** Records from a data source **
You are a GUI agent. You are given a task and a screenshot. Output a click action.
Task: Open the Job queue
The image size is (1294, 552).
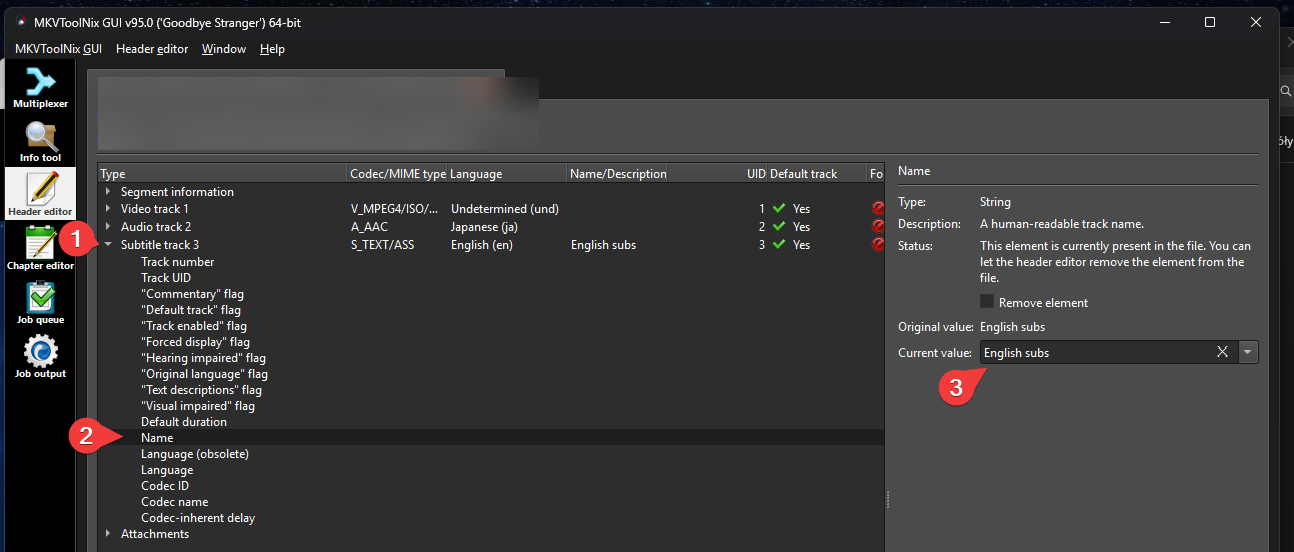point(40,302)
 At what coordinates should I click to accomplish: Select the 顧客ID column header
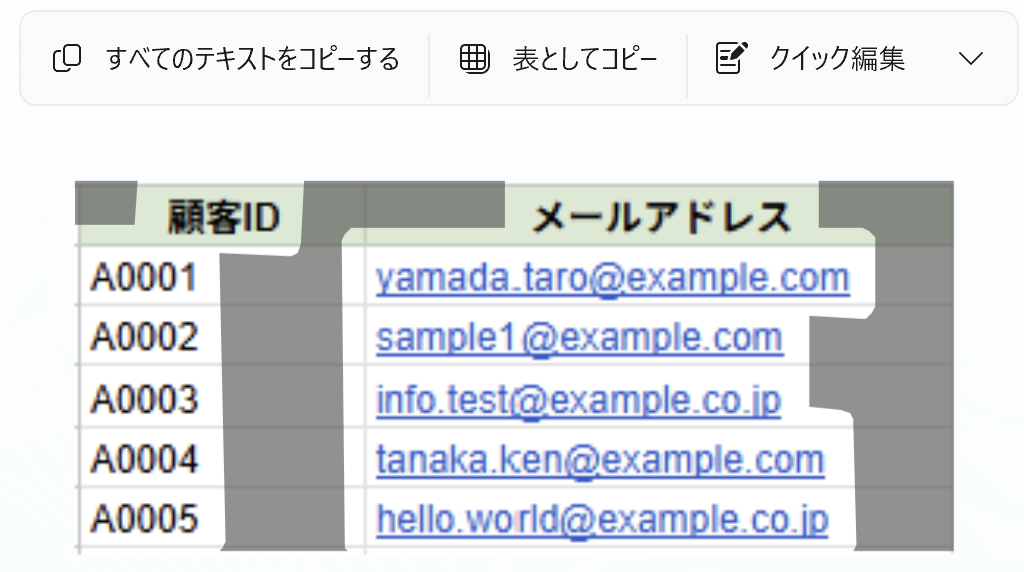(223, 217)
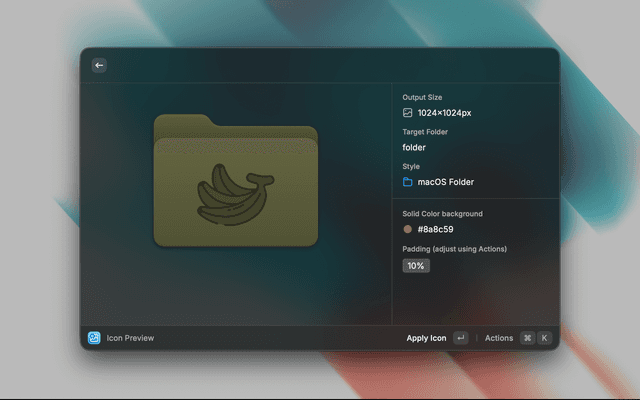Click the Solid Color background label
Screen dimensions: 640x400
click(x=442, y=214)
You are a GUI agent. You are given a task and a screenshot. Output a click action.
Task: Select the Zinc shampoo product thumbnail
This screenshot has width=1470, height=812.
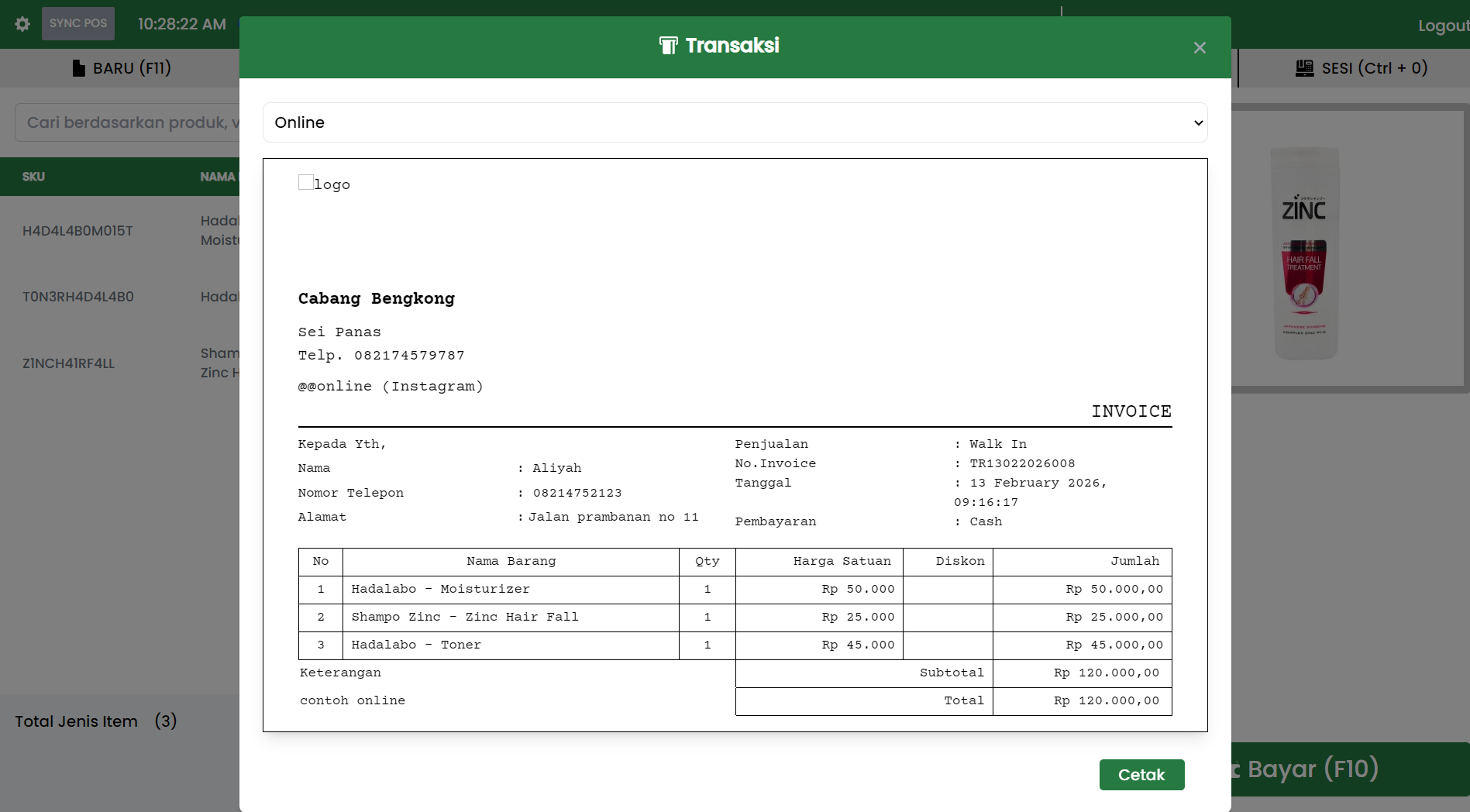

** TASK DESCRIPTION **
Output all the data, exactly, without images.

** SOLVED PROBLEM **
You are a GUI agent. You are given a task and a screenshot. Output a click action.
Task: Open the Job queue
The image size is (1294, 552).
point(40,302)
 At what coordinates should I click to accomplish: Select the 顧客ID column header
(223, 217)
Click the Solid Color background label
Screen dimensions: 640x400
click(x=442, y=214)
You are a GUI agent. You are given a task and a screenshot. Output a click action.
Task: Select the Zinc shampoo product thumbnail
This screenshot has width=1470, height=812.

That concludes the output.